When Secretary of the Treasury Timothy Geithner was head of the Federal Reserve Bank of New York in 2005, he led an initiative to modernize credit derivative trading.
Score one for Geithner.
Simultaneously, however, the economy was on the edge of its historic meltdown, sparked by the housing market collapse, and Geithner failed to act, according to The Washington Post.
Geithner repeatedly raised concerns about the failure of banks to understand their risks, including those taken through derivatives, but he and the Federal Reserve did not act with enough force to blunt the troubles that ensued, the newspaper reported.
That was largely because he and other regulators relied too much on assurances from senior banking executives that their firms were safe and sound, the paper said.

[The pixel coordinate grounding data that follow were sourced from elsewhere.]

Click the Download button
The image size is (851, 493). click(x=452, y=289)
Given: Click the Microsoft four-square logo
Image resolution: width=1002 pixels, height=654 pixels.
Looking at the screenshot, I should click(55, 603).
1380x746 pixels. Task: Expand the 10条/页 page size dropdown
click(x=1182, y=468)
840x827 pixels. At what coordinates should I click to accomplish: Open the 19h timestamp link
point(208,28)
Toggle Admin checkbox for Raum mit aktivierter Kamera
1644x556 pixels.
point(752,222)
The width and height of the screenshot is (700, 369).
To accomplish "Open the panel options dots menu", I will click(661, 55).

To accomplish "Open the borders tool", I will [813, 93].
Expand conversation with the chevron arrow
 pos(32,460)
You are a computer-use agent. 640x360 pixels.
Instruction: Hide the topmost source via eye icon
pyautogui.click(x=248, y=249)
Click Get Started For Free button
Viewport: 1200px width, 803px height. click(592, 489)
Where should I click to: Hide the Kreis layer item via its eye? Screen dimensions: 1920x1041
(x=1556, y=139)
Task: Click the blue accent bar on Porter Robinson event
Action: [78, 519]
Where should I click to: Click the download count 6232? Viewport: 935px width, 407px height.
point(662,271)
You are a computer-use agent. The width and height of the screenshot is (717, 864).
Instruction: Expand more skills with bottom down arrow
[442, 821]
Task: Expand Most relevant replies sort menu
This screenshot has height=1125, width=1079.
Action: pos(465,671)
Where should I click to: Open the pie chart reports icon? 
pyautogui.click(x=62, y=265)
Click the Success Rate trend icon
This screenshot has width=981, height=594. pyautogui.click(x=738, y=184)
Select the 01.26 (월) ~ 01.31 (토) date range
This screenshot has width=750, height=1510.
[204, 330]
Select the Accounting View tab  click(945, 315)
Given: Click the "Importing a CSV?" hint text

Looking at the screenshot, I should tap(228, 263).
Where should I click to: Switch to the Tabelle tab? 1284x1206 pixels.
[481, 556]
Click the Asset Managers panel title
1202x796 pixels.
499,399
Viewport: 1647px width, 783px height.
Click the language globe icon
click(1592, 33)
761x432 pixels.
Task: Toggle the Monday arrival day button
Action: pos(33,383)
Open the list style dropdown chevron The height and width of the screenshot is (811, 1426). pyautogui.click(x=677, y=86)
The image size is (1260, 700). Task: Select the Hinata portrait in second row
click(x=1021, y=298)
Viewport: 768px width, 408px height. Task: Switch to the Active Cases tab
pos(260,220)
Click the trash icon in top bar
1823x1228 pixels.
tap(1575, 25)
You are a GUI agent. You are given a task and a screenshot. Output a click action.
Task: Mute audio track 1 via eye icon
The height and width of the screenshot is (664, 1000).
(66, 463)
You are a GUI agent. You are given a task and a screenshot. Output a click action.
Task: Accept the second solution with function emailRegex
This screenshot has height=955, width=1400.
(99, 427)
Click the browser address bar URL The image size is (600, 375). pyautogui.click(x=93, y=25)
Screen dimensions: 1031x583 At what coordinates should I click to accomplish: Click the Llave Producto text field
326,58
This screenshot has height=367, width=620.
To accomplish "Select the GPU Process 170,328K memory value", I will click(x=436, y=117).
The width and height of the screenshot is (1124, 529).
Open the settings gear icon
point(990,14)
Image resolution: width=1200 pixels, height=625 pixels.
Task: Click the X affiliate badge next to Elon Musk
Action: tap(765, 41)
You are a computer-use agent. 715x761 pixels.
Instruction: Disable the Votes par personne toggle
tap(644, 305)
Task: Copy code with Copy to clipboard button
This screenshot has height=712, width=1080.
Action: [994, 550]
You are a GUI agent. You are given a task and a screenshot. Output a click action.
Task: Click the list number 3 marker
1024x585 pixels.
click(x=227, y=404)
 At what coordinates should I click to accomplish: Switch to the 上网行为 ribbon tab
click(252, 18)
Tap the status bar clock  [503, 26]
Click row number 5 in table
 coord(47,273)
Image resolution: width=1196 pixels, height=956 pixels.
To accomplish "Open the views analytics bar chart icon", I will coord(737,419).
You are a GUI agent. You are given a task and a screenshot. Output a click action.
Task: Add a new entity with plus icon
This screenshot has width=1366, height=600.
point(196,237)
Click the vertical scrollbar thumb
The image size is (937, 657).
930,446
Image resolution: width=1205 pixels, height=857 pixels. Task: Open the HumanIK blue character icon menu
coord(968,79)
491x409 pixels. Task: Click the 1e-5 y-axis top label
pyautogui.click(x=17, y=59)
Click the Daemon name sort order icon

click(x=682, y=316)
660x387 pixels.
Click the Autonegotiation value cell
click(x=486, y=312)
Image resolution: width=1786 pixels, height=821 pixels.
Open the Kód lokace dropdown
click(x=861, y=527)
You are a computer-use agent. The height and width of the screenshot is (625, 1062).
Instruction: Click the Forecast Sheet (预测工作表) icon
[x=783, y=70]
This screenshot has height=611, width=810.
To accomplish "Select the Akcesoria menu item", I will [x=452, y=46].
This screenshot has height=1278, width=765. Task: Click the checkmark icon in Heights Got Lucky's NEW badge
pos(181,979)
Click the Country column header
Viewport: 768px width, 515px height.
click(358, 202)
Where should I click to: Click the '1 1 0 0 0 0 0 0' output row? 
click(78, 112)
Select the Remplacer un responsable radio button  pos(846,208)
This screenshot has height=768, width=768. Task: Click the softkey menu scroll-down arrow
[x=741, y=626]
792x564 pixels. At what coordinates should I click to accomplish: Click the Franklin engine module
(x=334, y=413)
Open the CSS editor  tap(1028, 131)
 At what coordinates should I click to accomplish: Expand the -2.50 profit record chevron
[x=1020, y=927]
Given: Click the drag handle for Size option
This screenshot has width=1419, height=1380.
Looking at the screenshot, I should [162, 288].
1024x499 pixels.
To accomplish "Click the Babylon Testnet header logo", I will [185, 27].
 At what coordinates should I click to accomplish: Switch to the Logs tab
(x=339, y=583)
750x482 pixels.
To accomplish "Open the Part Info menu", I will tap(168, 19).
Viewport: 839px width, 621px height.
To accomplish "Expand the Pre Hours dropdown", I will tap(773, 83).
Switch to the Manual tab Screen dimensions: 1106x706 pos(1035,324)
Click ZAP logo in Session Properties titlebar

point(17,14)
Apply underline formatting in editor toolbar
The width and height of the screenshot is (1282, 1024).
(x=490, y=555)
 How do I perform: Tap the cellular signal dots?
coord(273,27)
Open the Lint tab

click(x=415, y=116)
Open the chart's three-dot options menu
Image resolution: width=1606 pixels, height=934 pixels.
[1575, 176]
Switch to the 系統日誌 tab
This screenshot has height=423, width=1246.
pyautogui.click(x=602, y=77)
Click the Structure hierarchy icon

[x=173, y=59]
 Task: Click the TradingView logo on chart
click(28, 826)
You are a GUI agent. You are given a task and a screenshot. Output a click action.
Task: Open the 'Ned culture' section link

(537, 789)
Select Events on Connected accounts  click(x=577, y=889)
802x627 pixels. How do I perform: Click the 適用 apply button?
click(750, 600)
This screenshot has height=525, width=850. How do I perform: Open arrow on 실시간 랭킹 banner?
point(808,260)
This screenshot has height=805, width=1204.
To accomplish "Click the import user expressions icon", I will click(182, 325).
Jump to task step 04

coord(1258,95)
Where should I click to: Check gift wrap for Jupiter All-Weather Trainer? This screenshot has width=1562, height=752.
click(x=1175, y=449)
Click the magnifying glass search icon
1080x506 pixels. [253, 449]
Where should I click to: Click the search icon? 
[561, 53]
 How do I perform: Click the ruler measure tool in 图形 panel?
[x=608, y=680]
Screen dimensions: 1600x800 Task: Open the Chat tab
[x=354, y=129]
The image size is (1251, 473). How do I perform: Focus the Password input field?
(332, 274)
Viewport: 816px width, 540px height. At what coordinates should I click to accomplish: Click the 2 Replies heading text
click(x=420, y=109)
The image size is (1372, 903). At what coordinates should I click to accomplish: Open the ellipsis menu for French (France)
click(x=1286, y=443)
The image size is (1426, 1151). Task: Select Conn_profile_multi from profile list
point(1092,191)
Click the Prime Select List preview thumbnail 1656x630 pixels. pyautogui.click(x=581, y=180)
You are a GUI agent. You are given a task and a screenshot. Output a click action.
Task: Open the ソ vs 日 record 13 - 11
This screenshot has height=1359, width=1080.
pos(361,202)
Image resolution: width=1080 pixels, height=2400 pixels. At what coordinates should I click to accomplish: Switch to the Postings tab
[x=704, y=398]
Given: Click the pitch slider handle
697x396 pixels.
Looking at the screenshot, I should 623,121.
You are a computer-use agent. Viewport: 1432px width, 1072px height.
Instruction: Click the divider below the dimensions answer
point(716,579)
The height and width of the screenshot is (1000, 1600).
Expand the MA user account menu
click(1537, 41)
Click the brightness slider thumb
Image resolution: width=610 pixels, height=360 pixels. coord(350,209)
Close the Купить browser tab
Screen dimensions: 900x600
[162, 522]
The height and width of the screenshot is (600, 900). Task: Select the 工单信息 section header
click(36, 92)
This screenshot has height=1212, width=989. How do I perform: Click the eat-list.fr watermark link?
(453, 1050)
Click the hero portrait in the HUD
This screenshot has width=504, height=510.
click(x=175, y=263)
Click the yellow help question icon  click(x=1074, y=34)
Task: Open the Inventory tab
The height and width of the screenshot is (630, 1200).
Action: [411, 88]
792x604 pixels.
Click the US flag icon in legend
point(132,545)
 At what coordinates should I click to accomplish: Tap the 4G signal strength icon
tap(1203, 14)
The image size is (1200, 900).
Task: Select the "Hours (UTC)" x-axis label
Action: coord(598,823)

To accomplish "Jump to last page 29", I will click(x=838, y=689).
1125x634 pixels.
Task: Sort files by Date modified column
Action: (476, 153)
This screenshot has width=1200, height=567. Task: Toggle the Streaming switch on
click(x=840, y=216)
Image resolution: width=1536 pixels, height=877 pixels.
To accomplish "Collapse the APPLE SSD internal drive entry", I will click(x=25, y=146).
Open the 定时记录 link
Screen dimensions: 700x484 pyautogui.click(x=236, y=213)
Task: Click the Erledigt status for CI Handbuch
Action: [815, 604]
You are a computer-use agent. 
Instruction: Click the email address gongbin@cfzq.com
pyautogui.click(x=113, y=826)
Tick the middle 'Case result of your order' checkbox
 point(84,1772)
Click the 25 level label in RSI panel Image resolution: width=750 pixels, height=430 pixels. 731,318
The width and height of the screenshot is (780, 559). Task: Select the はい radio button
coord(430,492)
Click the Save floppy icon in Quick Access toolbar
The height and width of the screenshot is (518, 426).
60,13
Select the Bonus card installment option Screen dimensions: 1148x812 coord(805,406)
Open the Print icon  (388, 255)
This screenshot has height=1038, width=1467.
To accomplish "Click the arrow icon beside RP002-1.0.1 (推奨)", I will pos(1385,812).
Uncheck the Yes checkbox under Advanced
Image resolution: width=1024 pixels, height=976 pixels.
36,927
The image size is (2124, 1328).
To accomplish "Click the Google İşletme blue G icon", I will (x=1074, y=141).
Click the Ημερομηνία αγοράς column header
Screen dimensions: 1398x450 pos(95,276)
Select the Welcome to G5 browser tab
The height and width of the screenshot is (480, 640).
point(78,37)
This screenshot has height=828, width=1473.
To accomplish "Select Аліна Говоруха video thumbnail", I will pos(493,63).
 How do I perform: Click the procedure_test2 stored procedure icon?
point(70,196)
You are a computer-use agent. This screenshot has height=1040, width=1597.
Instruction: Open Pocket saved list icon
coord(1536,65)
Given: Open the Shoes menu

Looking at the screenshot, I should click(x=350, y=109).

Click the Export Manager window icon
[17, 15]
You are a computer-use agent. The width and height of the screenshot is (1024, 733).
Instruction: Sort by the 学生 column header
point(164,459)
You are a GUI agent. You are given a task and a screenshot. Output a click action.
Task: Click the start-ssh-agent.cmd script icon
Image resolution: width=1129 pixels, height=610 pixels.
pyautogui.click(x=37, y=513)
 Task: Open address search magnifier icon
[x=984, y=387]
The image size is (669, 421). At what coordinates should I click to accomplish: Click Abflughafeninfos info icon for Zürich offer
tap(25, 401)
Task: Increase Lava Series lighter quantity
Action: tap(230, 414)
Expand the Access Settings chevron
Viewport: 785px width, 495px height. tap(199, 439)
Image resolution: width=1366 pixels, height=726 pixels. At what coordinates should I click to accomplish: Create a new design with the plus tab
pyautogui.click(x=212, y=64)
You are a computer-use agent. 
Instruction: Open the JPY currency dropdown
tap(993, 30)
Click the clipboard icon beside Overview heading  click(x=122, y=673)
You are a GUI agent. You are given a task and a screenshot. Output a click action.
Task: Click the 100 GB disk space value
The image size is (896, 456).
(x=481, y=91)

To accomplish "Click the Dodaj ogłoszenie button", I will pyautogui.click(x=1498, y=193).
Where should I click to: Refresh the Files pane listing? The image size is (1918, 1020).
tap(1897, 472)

Consequently, although Geithner might've helped douse the fire, he did nothing.
Yet, the Secretary was recently quoted as saying, "We're having a major financial crisis in part because of failures of supervision."
He might've been talking about himself at the New York Fed.
As if to make up for the lost chance, and partly because he has become the poster child for regulation, Geithner is now urging even more government oversight of the financial system, on a scale not seen since the Great Depression.
Ideology aside, regulation is not a panacea for economic woes, warn some.
The precise regulation formula, according to David Moss, professor of economic history at Harvard Business School: "Not too much, and not too little."